Na investigação, apenas quatro policiais militares foram ouvidos pela Polícia Civil até o momento, e somente em agosto, sete meses após o crime: os cabos Rafael Siqueira e Diego Rodrigues Rosa e os soldados Pedro Guilherme da Silva e Fernando de Morais Freitas. Eles deram o primeiro depoimento em agosto deste ano, sendo que nenhum dos policiais envolvidos na ação falou no momento da elaboração do boletim de ocorrência, no dia que as mortes aconteceram. Isso porque a Lei do Pacote Anticrime, de 2019, incluiu no Código de Processo Penal que todo agente de segurança pública que estiver envolvido em crimes ou tentativas de crimes dolosos (quando há intenção) contra a vida não é obrigado a dar depoimento antes de constituir um advogado ou defensor público em até 48 horas e ser citado, ou seja, ser formalmente informado da investigação.

Com os baleados, a PM afirma ter apreendido dois revólveres calibre 38 com numeração raspada (um deles foi registrado duas vezes no boletim de ocorrência) e uma pistola .45 de propriedade de um homem que está com o registro de Colecionador, Atirador Desportivo e Caçador (CAC) cancelado. As imagens das câmeras não deixam claro como essas apreensões teriam ocorrido.

Os quatro policiais ouvidos pelo DHPP relataram que não fizeram disparos e confirmaram a versão dos colegas de que “a ação foi legítima”, mesmo relatando que não teriam visto o momento dos disparos.

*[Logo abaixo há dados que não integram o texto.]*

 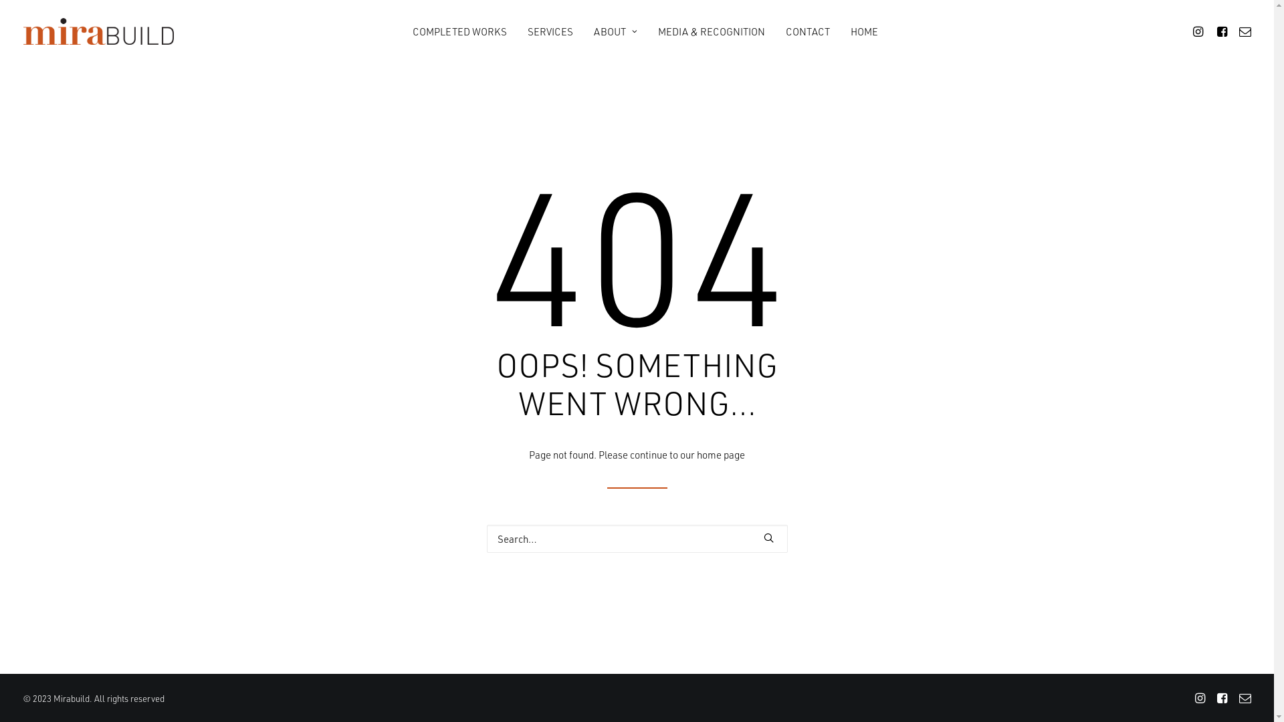 I want to click on 'CONTACT', so click(x=807, y=30).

Em seu depoimento, o cabo Diego Rosa contou que, ao se aproximar do jovem caído no chão, “não havia arma de fogo aparente com o sujeito”. Ele disse que não acompanhou a revista feita por Sena e nem entregou objeto para ele.

Os PMs ainda disseram que não se recordavam se os faróis e as sirenes tinham sido acionadas, pois o acionamento era de responsabilidade dos sargentos. Também declararam que emparelhar a viatura fazia parte do procedimento.

Ajude a Ponte!

O caso segue em investigação, já que o delegado Bruno Ricardo Cyrilo Cogan, do DHPP, pediu mais prazo para ouvir o restante dos policiais que ainda não prestaram depoimento. São eles: sargento Guilherme Takenaka, soldado Juliano Contessotti Paulino e cabos Carlos Eduardo Santino e Vinicius de Sena Santos.

O que diz a polícia

A reportagem pediu entrevista com os policiais envolvidos à Secretaria de Segurança Pública e questionou a abordagem, o acionamento de câmeras, as denúncias de intimidação do sobrevivente e a violação do procedimento operacional para abordagens de veículos. A Fator F, assessoria terceirizada da pasta, não respondeu as perguntas e encaminhou a seguinte nota:

O inquérito policial está em andamento pelo Departamento de Homicídios e Proteção à Pessoa (DHPP). A equipe da unidade especializada está ouvindo os policiais militares envolvidos na ocorrência e analisando outros elementos que auxiliem no total esclarecimento da dinâmica dos fatos.

O que diz a Secretaria de Justiça e Cidadania

A Ponte procurou a pasta a respeito da situação do sobrevivente que estava no Provita até julho, mas a assessoria disse que não pode dar informações sobre o programa “por conta do risco envolvido em sua finalidade legal de proteção de pessoas sob extrema ameaça”.

O que diz o Ministério Público de São Paulo

A reportagem questionou se, além da promotora do caso, o Grupo de Atuação Especializada em Segurança Pública (Gaesp) também estaria acompanhando a investigação. A assessoria disse que o grupo não está acompanhando o caso.

O que diz a Ouvidoria das Polícias

A Ponte procurou a assessoria do órgão sobre as medidas tomadas, mas não houve resposta até a publicação.

Reportagem atualizada às 11h14, de 5/10/2023, para incluir resposta da SSP.